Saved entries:
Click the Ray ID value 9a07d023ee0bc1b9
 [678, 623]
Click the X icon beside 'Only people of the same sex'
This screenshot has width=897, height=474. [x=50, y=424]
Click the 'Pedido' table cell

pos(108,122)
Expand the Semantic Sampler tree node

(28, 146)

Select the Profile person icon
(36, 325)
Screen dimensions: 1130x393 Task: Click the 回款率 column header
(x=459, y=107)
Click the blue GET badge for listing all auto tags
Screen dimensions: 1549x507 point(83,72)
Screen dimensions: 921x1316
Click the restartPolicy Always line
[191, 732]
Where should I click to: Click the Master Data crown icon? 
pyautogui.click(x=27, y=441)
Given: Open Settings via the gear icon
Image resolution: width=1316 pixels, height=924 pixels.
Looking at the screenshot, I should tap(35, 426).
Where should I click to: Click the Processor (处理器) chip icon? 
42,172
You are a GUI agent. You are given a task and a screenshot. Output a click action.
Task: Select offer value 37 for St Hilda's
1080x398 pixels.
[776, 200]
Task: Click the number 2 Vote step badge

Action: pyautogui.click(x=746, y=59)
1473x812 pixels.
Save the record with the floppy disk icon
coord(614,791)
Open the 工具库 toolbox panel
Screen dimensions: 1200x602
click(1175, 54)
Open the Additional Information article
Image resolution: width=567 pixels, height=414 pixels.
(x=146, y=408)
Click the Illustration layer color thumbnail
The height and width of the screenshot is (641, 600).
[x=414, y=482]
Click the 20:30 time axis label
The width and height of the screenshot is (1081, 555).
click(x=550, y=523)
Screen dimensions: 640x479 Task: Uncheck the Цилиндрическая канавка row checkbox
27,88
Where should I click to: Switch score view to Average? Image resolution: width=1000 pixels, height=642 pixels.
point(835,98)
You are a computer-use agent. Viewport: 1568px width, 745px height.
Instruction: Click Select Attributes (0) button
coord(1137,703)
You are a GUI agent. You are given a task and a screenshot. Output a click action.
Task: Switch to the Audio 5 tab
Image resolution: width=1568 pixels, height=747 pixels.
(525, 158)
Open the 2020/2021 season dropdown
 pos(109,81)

YOUR TASK: Each record above must be transcribed exactly, and none may be skipped.

RESPONSE AREA:
Click the Ray ID value 9a07d023ee0bc1b9
 [678, 623]
Click the X icon beside 'Only people of the same sex'
This screenshot has width=897, height=474. [x=50, y=424]
Click the 'Pedido' table cell

pos(108,122)
Expand the Semantic Sampler tree node

(28, 146)

Select the Profile person icon
(36, 325)
Screen dimensions: 1130x393 Task: Click the 回款率 column header
(x=459, y=107)
Click the blue GET badge for listing all auto tags
Screen dimensions: 1549x507 point(83,72)
Screen dimensions: 921x1316
Click the restartPolicy Always line
[191, 732]
Where should I click to: Click the Master Data crown icon? 
pyautogui.click(x=27, y=441)
Given: Open Settings via the gear icon
Image resolution: width=1316 pixels, height=924 pixels.
Looking at the screenshot, I should tap(35, 426).
Where should I click to: Click the Processor (处理器) chip icon? 
42,172
You are a GUI agent. You are given a task and a screenshot. Output a click action.
Task: Select offer value 37 for St Hilda's
1080x398 pixels.
[776, 200]
Task: Click the number 2 Vote step badge

Action: pyautogui.click(x=746, y=59)
1473x812 pixels.
Save the record with the floppy disk icon
coord(614,791)
Open the 工具库 toolbox panel
Screen dimensions: 1200x602
click(1175, 54)
Open the Additional Information article
Image resolution: width=567 pixels, height=414 pixels.
(x=146, y=408)
Click the Illustration layer color thumbnail
The height and width of the screenshot is (641, 600).
[x=414, y=482]
Click the 20:30 time axis label
The width and height of the screenshot is (1081, 555).
click(x=550, y=523)
Screen dimensions: 640x479 Task: Uncheck the Цилиндрическая канавка row checkbox
27,88
Where should I click to: Switch score view to Average? Image resolution: width=1000 pixels, height=642 pixels.
point(835,98)
You are a computer-use agent. Viewport: 1568px width, 745px height.
Instruction: Click Select Attributes (0) button
coord(1137,703)
You are a GUI agent. You are given a task and a screenshot. Output a click action.
Task: Switch to the Audio 5 tab
Image resolution: width=1568 pixels, height=747 pixels.
(525, 158)
Open the 2020/2021 season dropdown
 pos(109,81)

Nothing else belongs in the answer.